Выбрать главу

Бывали самые неожиданные случаи, которые никоим образом не были связаны с микробиологией, а воспринимались не иначе как символы того, что я прежде всего доктор, и надо пройти через практическую рутину жизни, а потом думать о науке. Я по очереди с другими врачами дежурил по дивизии. То есть должен был выезжать на всякий вызов, связанный с опасностью для жизни военнослужащего, кого-то из семей офицеров и сверхсрочников, или любого тяжелого больного, жившего в округе. Например, однажды пришлось принимать роды у молодой жены офицера-танкиста прямо в машине скорой помощи. До родильного отделения госпиталя она не могла дотянуть. Пришлось остановить машину на обочине дороги и вспомнить свои практические занятия в родильном доме на шестом курсе медицинского института. Все кончилось благополучно: мать и новорожденный танкист были доставлены в госпиталь в полном здравии.

Или в другой раз меня вызвали ночью к больному ребенку. В хате (а это была семья вольнонаемного) стоял тяжелый запах мочи. Девочка лет пяти с синюшным отечным лицом задыхалась, ловя остатки кислорода в отравленном мочевиной воздухе тесной избы. Грудь ребенка была перевязана полотенцами, пропитанными мочой. Кто-то посоветовал родителям девочки лечить приступы астматического бронхита компрессами из человеческой мочи. К счастью, я приехал вовремя: сорвал ядовитый компресс, протер ребенка кипяченой водой, ввел адреналин, заставил широко распахнуть окна, дал кислородную подушку. Потом мы отвезли девочку в госпиталь.

Еще один казуистический случай. Вызвали меня в соседний полк. Врач был в отпуске. Позвонил фельдшер, старшина запаса. Солдат одного из подразделений жаловался на боли в грудной клетке. Я сел в санитарную машину и отправился осмотреть больного. Это был здоровенный парень-рязанец, лежавший на медицинской жесткой белой кушетке, покрытой клеенкой, охавший и стонавший так, как будто у него в широченной мужицкой груди разрывалось от боли сердце. Округлое лицо его изображало такую горестную гримасу, что нельзя было не поверить в мучительную боль, раздиравшую грудь солдата. Я осмотрел больного. Посчитал пульс, оказавшийся нормальным. Начал слушать сердце и ничего не услышал. Принялся было выстукивать границы сердца. Ничего не выстукивалось. Как будто бы на месте сердца была пустота. Холодный пот прошиб меня: пульс есть, а сердца нет! Парень продолжал стонать. Но в горестной его гримасе проскальзывала какая-то хитринка, лукавинка, насмешка над молодым доктором: «Давай, давай, выслушивай! Все равно ничего не услышишь!» И вдруг наперекор моему материалистическому и диалектическому сознанию советского врача возникли библейские картины убиения Христа и его воскрешения.
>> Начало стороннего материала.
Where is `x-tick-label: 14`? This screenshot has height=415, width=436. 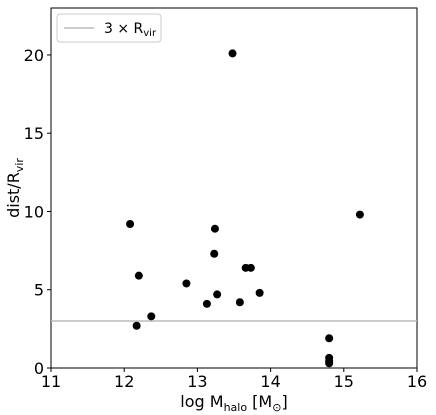 x-tick-label: 14 is located at coordinates (270, 382).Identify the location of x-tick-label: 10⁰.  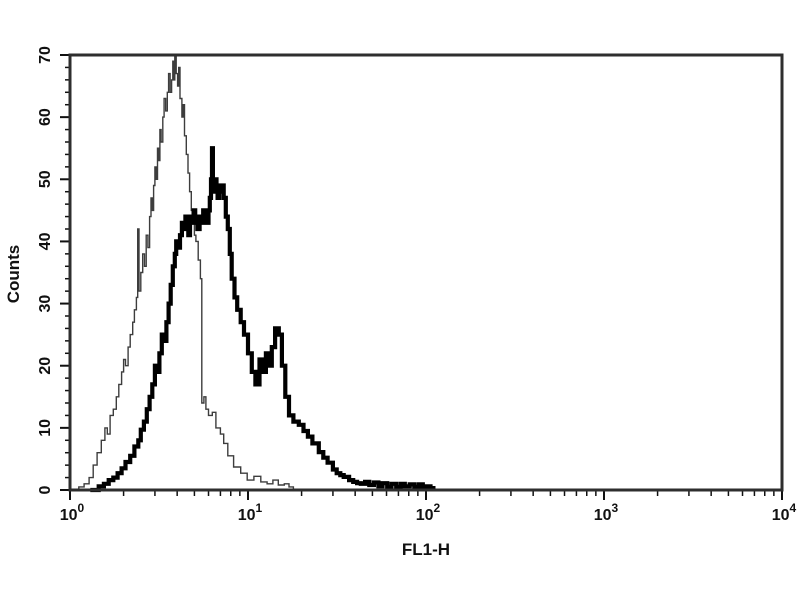
(72, 512). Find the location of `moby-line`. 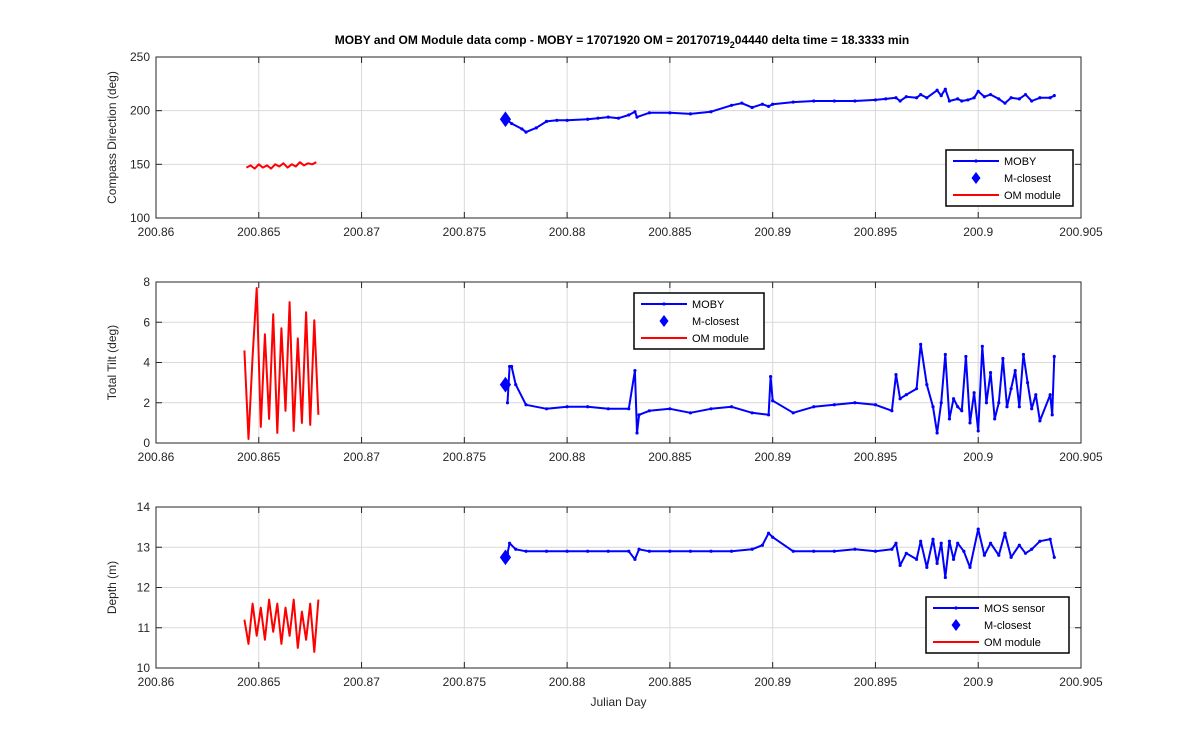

Копье римского солдата пронзило грудь мученика, распятого на кресте, и капли крови хлестали из-под левого соска. А потом — пещера и Христос, поднимающийся со смертного ложа. Воскресший Христос. Я часто думал об этом сюжете. Иногда фантазия приходила мне на ум: а что, если у Христа сердце было справа, и копье римского воина пронзило левую половину груди, нанеся травму, но не убив религиозного диссидента? Сидя около кушетки больного, я вспомнил о моих фантазиях на библейские темы. А что, если у солдата редкий случай внутриутробного развития, когда сердце оказывается в грудной клетке не слева, как у всех, а справа? Это называется: Dextrocardia. Я приставил стетоскоп к правой половине грудной клетки и услышал ровные, гулкие удары молодого здорового сердца.